WILLIMANTIC, Maine — A four-member volunteer committee has been doing extensive research on just how the town should proceed with improvements to the Willimantic Town Hall to comply with Maine construction codes.
Through a “misunderstanding,” town officials failed to obtain a construction permit from the State Fire Marshal’s Office before authorizing a major renovation project last year, which included moving the building onto a new foundation and adding a new roof.
When a couple of residents concerned about the project notified the State Fire Marshal’s Office, the office issued the town a stop-work order and inspected the property.
As a result of that inspection, the use of the town hall is limited. While selectmen can conduct normal business there, they cannot use the upstairs or basement, and because there is only one exit, no more than 30 people can be in the hall at one time.
Town officials said they were surprised there was a problem because they had been told by both the State Fire Marshal’s Office and the local planning board that no permit was needed before the work.
Rich McCarthy, senior plans examiner for the State Fire Marshal’s Office, said Friday that a Willimantic official had called to inquire about a permit before the work. But at that time, McCarthy said he was told the building was not going to have a full basement, just a crawl space, which meant it would not have required a permit.
“If we had known there’d been a basement, we would have asked for a permit, so I think it was a little misunderstanding,” McCarthy said. “Yes, they did call ahead, they were told it did not need a permit, but then it sort of got out of the scope of what they had asked. That’s where a lot of the problems started.”
Rather than provide the town a list of everything that was wrong with the building, McCarthy said the town was advised it needed to go through the construction permit process.
Asked if it was abnormal for a small town to begin construction without a permit, McCarthy said “no.” While it’s not specific to Willimantic, McCarthy said, “[In] a lot of small towns, everybody has an idea and then they start doing things, and then it becomes something that it maybe shouldn’t become.”
To comply with the law, Selectman John Tatko said the town submitted a check on Aug. 27 for the construction permit.

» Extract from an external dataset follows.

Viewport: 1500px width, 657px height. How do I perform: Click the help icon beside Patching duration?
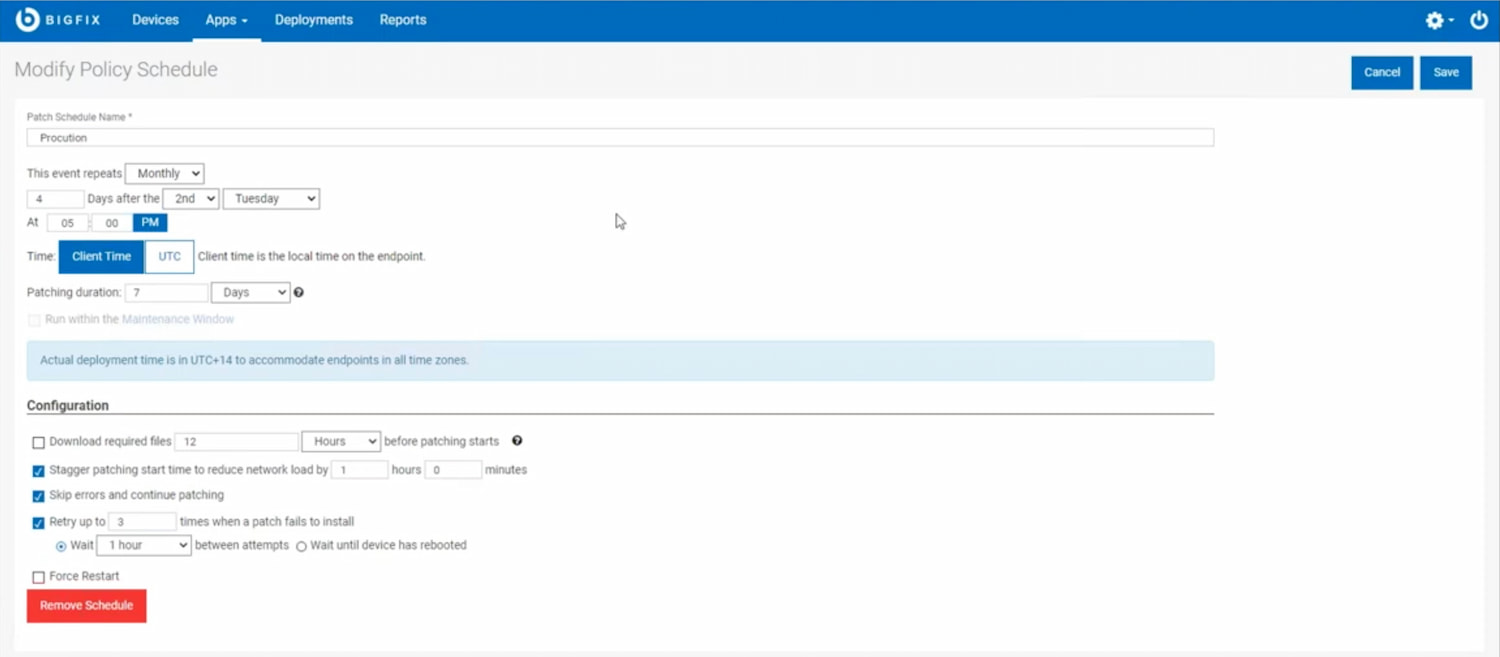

The board now holds any meetings that are expected to draw a crowd at the Monson Community Center. They also organized a volunteer committee to continue to address the issues. “We felt in the best interest of the town, the selectmen should not be involved with the project,” he said.
Although McCarthy said it was his understanding that the town has hired an engineer for the project, Tatko said that’s not the case. Residents had authorized the use of $78,018 from the town hall improvement account, a $3,000 Davis Family Foundation grant and donations for the improvement work, but no funds were appropriated for an engineer.
Tatko said the committee is doing its best to figure out the best use of the building. The committee will submit a recommendation to the board, and any further action on the building will be presented to residents at a town meeting.